begin Exercise inputs

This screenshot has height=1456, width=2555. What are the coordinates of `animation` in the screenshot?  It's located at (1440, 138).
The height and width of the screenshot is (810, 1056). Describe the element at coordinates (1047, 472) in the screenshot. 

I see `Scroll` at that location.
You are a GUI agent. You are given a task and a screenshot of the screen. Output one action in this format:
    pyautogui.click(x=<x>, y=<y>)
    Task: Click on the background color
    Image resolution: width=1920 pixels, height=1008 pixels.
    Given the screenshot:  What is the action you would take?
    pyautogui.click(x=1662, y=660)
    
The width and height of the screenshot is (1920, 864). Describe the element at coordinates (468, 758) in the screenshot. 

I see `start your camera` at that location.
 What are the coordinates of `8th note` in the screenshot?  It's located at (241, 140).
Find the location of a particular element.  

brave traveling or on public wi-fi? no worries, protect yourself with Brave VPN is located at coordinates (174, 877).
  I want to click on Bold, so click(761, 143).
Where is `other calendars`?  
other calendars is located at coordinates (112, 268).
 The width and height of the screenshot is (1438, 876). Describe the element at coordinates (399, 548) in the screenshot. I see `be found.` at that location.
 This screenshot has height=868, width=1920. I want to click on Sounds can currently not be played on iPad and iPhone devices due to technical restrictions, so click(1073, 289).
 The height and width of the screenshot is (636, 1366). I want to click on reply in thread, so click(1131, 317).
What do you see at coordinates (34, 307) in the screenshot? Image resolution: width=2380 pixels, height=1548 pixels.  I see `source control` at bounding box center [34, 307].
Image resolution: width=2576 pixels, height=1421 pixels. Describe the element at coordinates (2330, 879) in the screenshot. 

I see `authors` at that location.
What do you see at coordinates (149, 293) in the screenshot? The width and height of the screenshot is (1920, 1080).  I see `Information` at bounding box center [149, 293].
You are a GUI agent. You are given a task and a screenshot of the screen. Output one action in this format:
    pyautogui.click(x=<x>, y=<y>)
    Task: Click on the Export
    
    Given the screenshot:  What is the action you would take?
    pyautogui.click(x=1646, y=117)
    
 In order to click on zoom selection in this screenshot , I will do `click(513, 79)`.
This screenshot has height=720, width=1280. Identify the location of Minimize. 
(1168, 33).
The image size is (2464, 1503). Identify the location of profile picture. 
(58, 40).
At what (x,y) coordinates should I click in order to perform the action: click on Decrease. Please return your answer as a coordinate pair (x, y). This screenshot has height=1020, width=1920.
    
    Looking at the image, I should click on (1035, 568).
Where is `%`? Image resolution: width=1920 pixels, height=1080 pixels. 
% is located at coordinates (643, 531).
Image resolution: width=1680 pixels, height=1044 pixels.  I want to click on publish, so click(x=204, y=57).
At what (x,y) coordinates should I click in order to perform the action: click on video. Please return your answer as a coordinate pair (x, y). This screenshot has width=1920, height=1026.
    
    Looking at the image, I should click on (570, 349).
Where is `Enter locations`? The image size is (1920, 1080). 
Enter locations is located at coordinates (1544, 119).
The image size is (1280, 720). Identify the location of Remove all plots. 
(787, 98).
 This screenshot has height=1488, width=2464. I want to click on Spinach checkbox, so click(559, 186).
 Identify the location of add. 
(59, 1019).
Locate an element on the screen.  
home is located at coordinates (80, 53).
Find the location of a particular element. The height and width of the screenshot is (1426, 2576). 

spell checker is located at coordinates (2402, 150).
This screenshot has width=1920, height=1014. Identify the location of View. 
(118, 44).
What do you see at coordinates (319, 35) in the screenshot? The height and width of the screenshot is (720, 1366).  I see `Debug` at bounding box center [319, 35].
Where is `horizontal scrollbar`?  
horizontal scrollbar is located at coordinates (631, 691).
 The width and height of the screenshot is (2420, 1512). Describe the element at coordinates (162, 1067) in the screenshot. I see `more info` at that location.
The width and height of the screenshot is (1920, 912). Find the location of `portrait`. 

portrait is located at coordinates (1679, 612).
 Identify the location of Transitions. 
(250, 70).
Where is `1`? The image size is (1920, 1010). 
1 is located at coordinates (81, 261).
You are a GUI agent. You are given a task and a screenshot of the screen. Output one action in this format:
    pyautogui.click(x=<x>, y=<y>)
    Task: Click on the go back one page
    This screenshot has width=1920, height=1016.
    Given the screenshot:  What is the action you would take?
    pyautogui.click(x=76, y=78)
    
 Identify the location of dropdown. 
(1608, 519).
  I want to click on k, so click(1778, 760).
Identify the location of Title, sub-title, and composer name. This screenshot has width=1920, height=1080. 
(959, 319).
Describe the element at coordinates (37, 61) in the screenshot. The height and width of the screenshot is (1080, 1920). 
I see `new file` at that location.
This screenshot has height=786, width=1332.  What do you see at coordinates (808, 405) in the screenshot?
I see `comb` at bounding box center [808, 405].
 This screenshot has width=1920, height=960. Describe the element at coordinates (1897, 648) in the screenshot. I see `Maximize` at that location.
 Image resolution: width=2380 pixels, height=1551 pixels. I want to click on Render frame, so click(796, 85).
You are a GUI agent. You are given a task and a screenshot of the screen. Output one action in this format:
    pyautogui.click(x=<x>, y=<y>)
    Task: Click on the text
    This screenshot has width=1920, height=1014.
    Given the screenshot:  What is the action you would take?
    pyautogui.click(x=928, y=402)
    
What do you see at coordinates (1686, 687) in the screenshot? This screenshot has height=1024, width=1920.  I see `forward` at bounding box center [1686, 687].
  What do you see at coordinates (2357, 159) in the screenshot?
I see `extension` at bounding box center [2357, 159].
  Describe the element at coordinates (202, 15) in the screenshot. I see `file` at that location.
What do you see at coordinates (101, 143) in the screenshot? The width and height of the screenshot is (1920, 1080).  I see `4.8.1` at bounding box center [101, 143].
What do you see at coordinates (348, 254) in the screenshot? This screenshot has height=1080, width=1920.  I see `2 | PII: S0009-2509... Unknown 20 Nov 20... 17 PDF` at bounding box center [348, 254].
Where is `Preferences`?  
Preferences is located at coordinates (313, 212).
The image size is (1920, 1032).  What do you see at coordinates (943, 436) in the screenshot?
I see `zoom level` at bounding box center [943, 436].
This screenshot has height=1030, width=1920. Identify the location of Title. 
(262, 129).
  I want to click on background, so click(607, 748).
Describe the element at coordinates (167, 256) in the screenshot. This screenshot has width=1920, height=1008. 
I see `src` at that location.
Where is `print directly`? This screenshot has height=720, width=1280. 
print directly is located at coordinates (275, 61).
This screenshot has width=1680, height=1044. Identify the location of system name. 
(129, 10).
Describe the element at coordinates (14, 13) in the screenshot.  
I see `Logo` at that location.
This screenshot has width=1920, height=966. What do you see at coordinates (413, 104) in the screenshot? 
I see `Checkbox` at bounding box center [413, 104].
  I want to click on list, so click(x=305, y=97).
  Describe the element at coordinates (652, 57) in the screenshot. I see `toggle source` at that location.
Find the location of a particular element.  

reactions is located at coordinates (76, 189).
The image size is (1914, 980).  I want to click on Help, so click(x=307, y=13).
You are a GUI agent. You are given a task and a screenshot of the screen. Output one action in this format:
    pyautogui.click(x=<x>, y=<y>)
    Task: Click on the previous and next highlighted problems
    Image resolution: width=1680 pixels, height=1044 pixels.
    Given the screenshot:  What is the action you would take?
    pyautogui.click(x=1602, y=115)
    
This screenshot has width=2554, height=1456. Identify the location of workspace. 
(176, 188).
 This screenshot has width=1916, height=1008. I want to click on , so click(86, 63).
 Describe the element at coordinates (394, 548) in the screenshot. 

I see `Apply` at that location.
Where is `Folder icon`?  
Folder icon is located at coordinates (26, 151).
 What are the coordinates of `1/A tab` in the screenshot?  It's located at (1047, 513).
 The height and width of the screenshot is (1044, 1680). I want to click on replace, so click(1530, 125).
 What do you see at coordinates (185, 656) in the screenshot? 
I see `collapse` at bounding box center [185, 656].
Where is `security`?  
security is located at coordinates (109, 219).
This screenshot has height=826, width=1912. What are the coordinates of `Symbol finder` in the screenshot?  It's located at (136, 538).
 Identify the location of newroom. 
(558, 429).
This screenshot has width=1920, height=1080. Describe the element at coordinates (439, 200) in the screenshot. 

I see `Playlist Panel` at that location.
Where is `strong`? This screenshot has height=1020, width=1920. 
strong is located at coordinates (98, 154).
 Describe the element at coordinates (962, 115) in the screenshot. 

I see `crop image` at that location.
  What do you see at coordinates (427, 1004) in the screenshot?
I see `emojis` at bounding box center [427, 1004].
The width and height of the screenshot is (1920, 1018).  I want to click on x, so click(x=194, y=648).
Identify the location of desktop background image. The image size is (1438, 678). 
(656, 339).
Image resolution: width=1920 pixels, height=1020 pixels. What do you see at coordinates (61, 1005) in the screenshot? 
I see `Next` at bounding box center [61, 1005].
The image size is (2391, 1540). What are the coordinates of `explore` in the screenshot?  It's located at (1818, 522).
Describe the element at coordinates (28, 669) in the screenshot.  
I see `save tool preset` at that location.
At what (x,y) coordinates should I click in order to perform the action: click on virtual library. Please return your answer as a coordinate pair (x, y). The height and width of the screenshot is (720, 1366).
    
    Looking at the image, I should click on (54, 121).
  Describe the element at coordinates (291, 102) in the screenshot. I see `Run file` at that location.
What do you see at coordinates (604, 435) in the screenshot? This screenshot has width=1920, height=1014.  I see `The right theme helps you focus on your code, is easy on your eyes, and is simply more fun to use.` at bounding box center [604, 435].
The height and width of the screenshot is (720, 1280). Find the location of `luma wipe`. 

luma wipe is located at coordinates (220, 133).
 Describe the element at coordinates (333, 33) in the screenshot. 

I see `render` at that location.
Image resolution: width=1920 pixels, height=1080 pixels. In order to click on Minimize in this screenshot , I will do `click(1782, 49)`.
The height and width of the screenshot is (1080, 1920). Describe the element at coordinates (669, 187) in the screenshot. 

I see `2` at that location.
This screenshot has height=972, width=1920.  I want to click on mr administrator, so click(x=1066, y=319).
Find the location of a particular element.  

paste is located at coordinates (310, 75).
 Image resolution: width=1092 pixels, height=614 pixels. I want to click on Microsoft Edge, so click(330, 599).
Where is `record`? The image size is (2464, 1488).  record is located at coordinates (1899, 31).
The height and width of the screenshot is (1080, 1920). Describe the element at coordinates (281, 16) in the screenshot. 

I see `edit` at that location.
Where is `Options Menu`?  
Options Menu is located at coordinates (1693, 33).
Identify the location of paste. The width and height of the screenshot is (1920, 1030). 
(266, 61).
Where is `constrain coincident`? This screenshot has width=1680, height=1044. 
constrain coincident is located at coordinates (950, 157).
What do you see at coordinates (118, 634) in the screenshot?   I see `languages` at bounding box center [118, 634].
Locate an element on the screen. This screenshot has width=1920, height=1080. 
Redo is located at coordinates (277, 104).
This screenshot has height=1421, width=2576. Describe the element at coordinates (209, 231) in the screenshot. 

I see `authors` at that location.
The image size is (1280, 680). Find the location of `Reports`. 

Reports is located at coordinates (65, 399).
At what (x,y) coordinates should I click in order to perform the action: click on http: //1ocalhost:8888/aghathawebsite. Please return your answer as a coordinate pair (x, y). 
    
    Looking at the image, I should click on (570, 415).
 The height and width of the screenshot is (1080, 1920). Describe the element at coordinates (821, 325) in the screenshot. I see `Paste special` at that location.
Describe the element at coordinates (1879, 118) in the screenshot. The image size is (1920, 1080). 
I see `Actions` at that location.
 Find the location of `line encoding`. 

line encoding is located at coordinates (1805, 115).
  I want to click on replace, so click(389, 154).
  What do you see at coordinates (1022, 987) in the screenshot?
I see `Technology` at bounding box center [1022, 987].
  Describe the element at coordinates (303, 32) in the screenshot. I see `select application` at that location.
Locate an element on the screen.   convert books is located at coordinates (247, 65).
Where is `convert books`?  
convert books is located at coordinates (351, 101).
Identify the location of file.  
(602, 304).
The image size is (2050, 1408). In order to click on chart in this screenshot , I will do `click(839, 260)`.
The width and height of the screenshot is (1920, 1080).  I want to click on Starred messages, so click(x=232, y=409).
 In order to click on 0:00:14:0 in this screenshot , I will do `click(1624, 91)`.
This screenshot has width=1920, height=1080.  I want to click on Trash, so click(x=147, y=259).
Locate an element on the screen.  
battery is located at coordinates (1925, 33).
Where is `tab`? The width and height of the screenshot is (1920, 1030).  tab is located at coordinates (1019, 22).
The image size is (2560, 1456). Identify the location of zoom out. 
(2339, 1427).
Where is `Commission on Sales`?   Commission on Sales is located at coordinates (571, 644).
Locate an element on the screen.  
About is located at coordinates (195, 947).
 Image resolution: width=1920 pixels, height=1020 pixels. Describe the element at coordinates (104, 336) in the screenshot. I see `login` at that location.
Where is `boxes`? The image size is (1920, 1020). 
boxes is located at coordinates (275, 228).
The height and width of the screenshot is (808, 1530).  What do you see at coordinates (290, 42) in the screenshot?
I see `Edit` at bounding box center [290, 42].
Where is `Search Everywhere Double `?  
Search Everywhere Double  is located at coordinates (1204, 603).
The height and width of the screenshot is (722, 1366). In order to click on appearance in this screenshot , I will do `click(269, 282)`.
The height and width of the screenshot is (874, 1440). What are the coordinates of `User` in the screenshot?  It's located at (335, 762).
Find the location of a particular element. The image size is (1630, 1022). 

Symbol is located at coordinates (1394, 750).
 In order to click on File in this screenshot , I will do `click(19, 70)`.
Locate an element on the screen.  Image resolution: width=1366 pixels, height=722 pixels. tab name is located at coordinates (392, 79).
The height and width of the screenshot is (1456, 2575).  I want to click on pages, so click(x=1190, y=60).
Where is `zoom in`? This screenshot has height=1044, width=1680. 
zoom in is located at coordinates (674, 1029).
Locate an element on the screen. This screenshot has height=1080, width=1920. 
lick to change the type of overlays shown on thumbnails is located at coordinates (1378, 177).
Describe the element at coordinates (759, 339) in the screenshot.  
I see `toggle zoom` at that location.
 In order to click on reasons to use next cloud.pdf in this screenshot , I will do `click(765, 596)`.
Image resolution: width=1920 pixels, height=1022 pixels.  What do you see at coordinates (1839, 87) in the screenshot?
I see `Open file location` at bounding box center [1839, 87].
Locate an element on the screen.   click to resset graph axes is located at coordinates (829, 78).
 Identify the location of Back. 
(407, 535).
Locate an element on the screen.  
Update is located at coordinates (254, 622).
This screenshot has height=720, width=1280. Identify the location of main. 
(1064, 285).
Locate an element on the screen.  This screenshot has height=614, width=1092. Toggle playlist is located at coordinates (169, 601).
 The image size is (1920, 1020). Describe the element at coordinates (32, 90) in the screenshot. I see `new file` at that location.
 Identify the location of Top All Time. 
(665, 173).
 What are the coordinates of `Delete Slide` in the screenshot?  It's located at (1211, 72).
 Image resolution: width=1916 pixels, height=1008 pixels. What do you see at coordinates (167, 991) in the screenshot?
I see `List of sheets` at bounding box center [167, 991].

end Exercise inputs

*Written request:* Reproduce the lines from the one containing "Describe the element at coordinates (962, 115)" through the one containing "(656, 339).", unchanged.

*Finished answer:*
 Describe the element at coordinates (962, 115) in the screenshot. 

I see `crop image` at that location.
  What do you see at coordinates (427, 1004) in the screenshot?
I see `emojis` at bounding box center [427, 1004].
The width and height of the screenshot is (1920, 1018).  I want to click on x, so click(x=194, y=648).
Identify the location of desktop background image. The image size is (1438, 678). 
(656, 339).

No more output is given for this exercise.